Goal
Copy out the passage of the bike parking text word for word, beginning with "When decision makers" and ending after "the surrounding environment.".

--- start Quoted passage ---

At its most basic level, bike parking encourages people to cycle. If a person chooses to ride a bike and at their destination they find the bike parking is unavailable or inconvenient, they may choose another option, like driving alone.


In order for cycling to compete with other modes of transportation, it must be convenient and efficient to ride and to park your bike.


Bike racks provide additional parking capacity for customers to visit local businesses. Bicycle parking not only invites cyclists in, but shows the business values sustainability, which is an increasingly important factor in the decisions of consumers.


Good bike parking benefits the disabled. By providing adequate, well-planned bike parking, business owners or property managers can ensure that hand rails and ramps intended for accessibility purposes are not clogged with bicycles looking for a bike parking spot.


Pedestrians also benefit when orderly and aesthetic bike parking is provided. Not only does it improve the appearance of the area, it ensures that sidewalks and benches intended for pedestrians are not cluttered by bikes that do not have a designated parking space. In this way, bike parking can also prevent damage to other street furniture like garbage cans, posts, benches and trees.


Across North America the trend towards complete streets will continue to promote cycling and create a need for more cycling infrastructure at ‘end of trip’ locations.


Theoretical vs Actual Bike Parking

When planning any type of bike facility, whether it be a single rack or a significant standalone facility, it is critical that providing quality bike parking be considered with the same level of care that is given to providing for car parking or for the pedestrian realm.


When decision makers don’t know what constitutes a quality bike parking solution, the outcome can be poor. Bicycle parking can often become an afterthought, just a line item on a budget and a bunch of cheap racks thrown down by the front door. The result is that the quality of the bike parking solution is not impressive or does not match the caliber of the surrounding environment.


Partly this stems from a difference between the theoretical specifications of a solution and the actual reality of the rack given the space considerations and constraints that are being accommodated. Also note the difference between the theoretical listed storage, provided by the manufacturer, and the actual bike parking provided depending on your unique situation. It’s important to ensure that it is physically possible to park the number of desired bikes given your space constraints and the rack that you choose.


Keep in mind that parking does not just involve a single bicycle at rest but also needs to take into account the space required by a bike and rider while maneuvering to the rack, locking, and unloading. Consider that when planning a car parking lot, the dimensions do not only include the stalls, but also space to (usually) comfortably open doors, move in and out of the parking spot, and maneuver around other users who are trying to park.

--- end Quoted passage ---
--- start Excerpted data ---

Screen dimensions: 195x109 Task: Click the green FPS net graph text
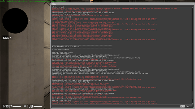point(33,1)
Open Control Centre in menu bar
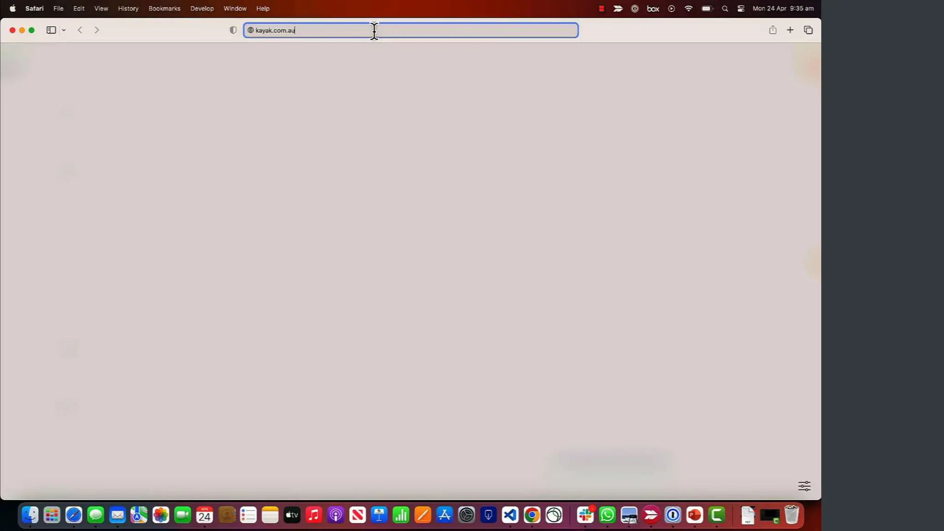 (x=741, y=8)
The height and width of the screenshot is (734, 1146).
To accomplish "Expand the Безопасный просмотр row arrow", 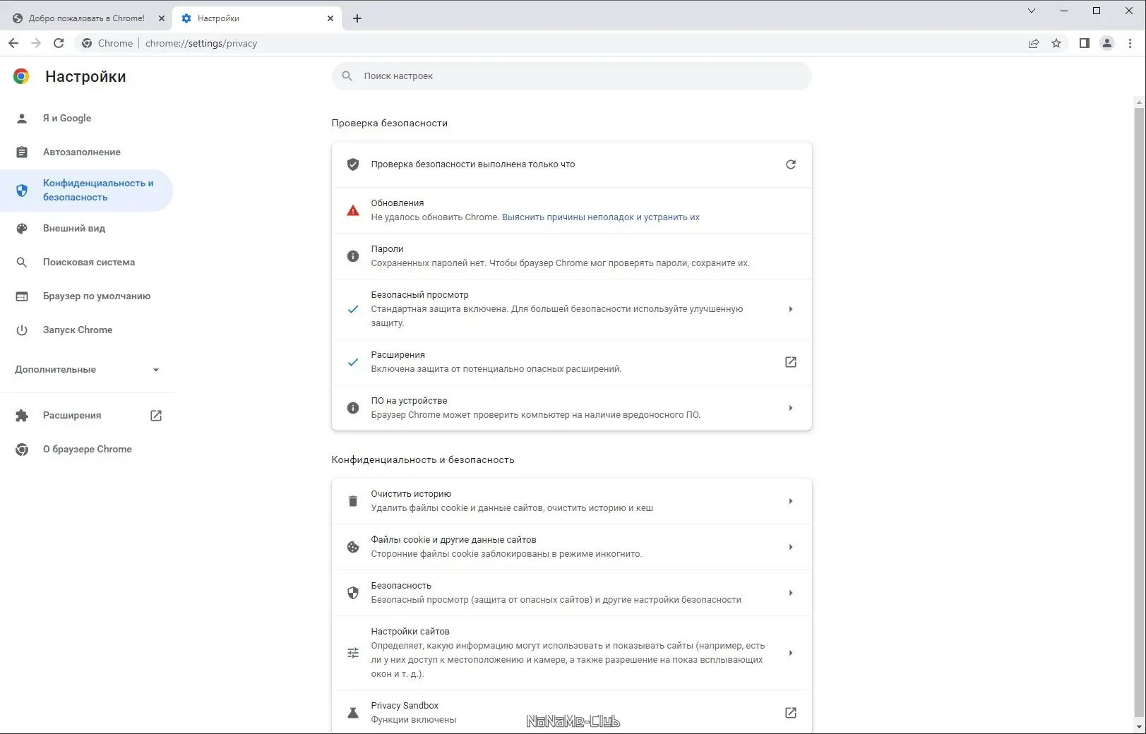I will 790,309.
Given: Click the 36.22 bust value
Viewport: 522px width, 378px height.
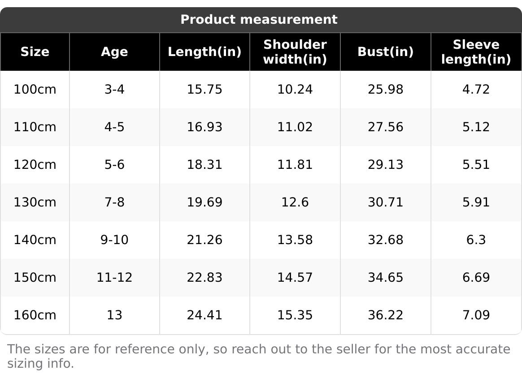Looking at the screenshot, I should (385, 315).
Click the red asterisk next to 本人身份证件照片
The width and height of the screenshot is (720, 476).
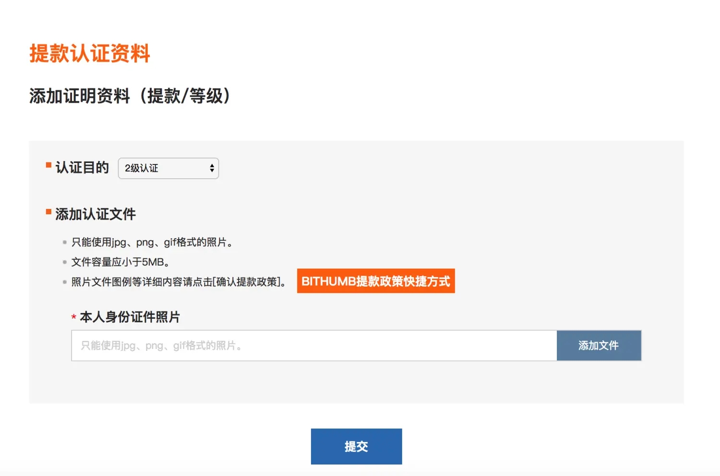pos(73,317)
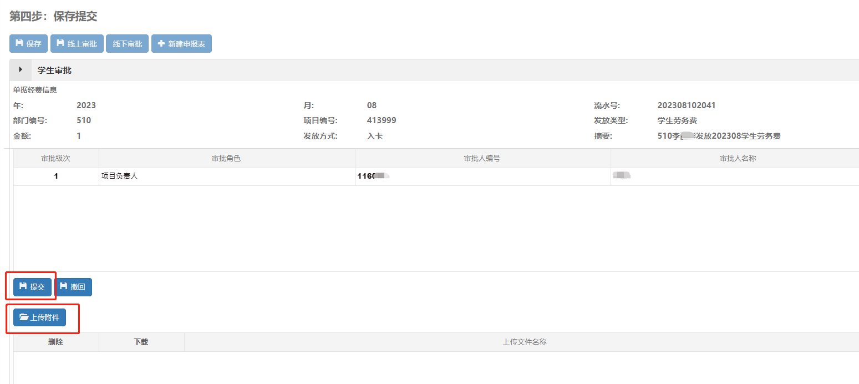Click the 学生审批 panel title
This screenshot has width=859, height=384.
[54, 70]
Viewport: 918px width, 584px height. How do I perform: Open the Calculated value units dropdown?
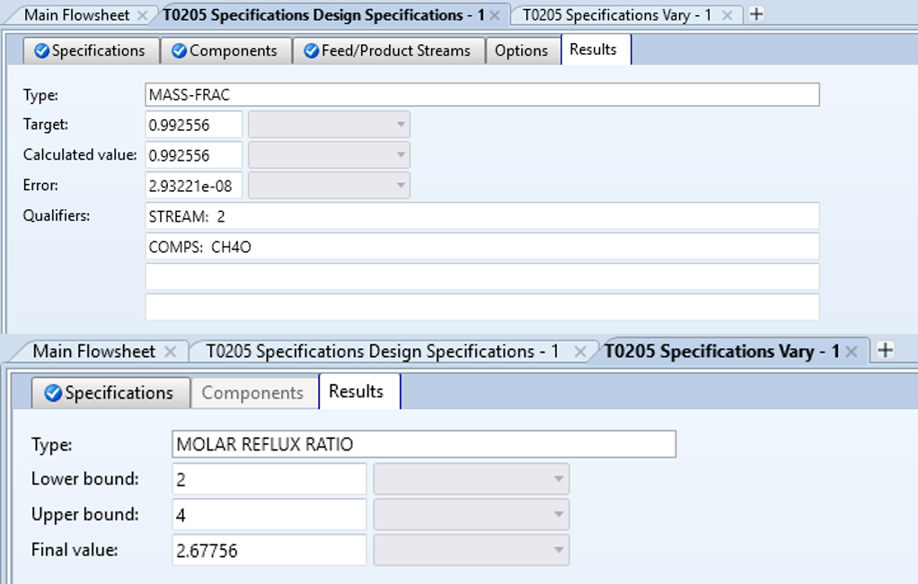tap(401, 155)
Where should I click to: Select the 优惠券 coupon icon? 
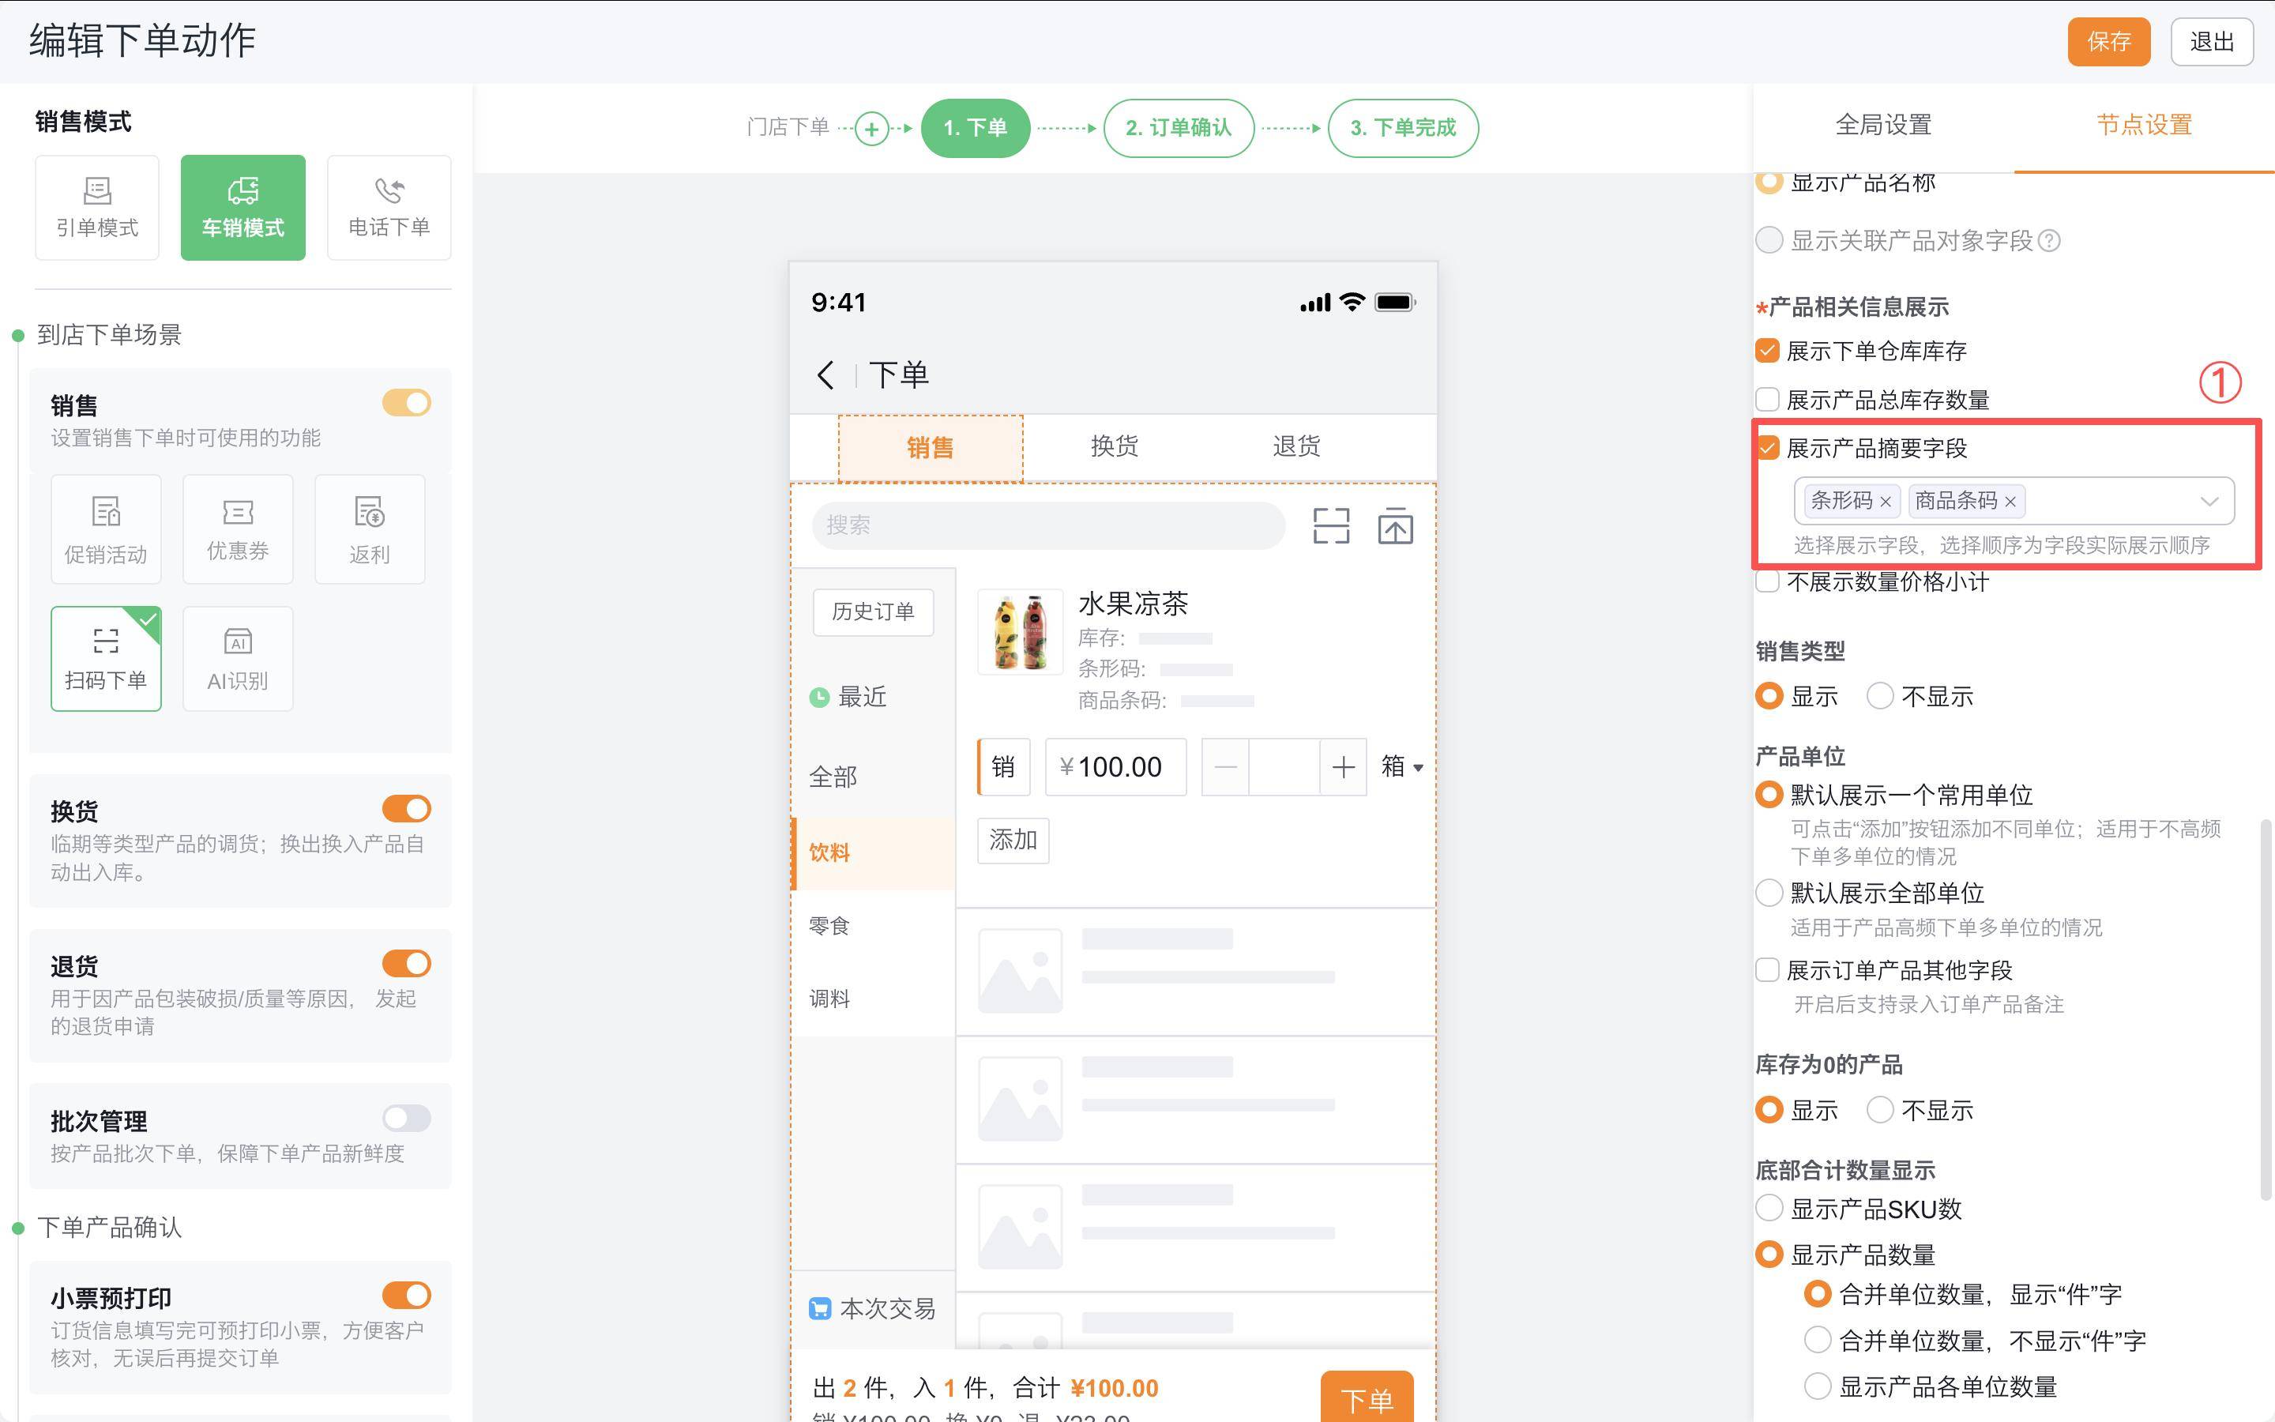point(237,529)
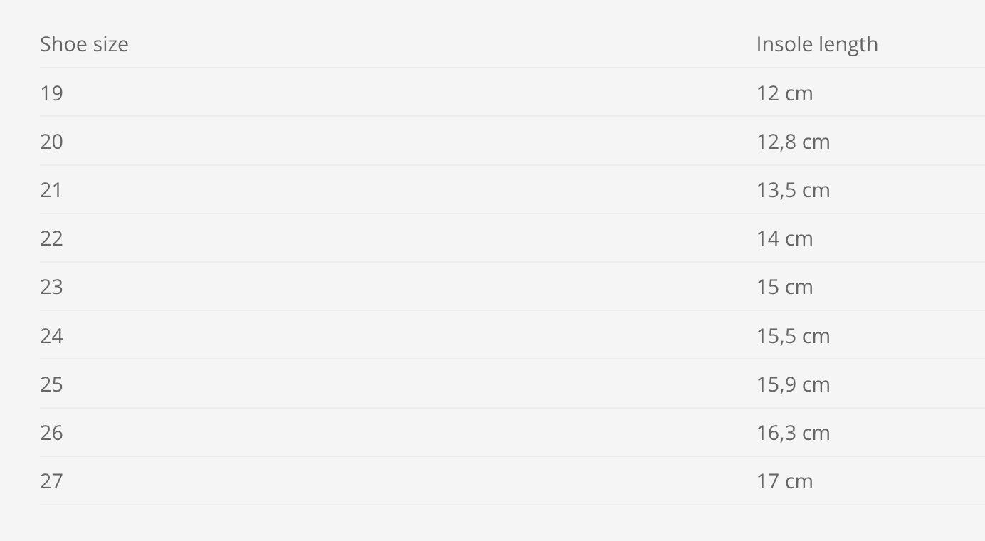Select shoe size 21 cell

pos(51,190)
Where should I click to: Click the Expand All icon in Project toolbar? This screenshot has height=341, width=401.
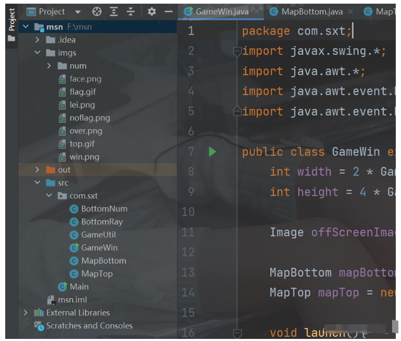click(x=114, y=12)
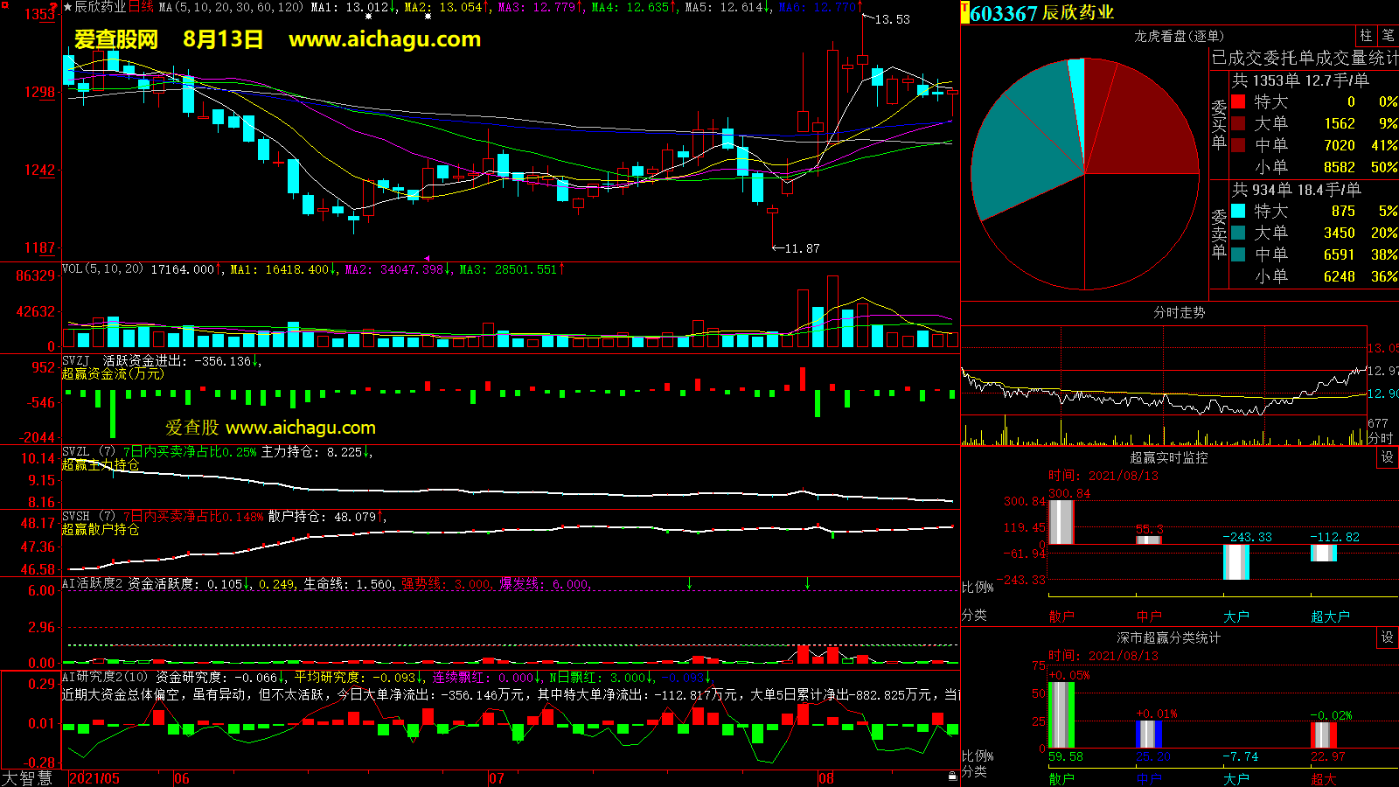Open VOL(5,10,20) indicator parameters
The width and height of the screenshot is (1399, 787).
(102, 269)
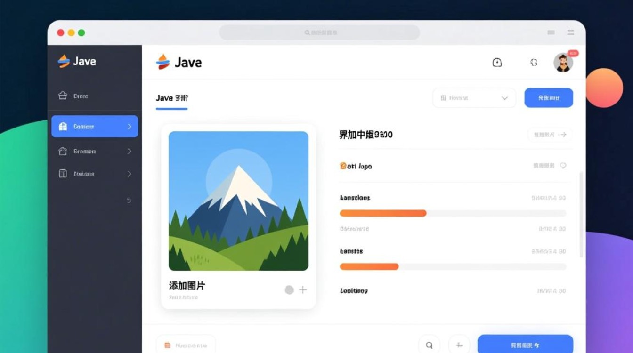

--- end Excerpted data ---

Problem solution
When decision makers don’t know what constitutes a quality bike parking solution, the outcome can be poor. Bicycle parking can often become an afterthought, just a line item on a budget and a bunch of cheap racks thrown down by the front door. The result is that the quality of the bike parking solution is not impressive or does not match the caliber of the surrounding environment.